» AIM
Locate each line in the listing that contains the word "width" and copy those lines out.

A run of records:
[START]
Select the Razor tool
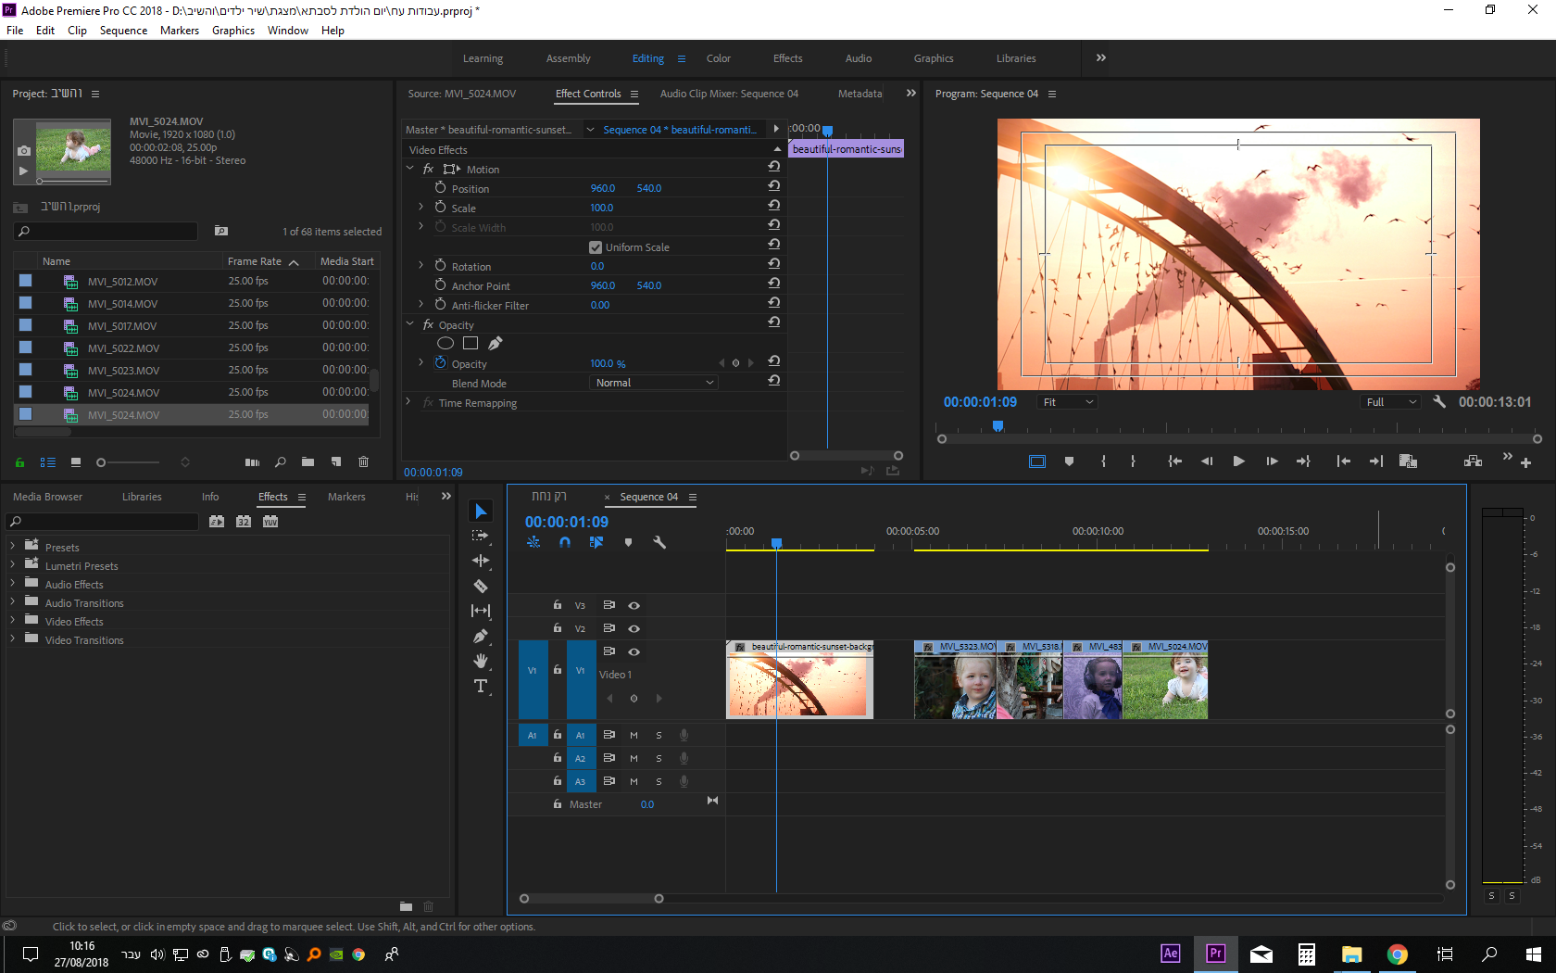Screen dimensions: 1556x973 481,586
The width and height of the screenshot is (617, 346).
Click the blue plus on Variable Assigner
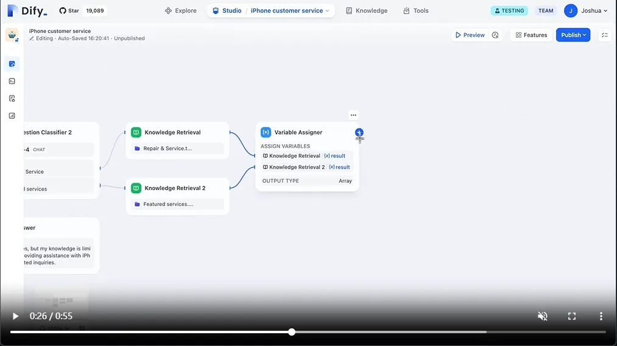359,133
[END]
» WRITTEN RESPONSE
The width and height of the screenshot is (617, 346).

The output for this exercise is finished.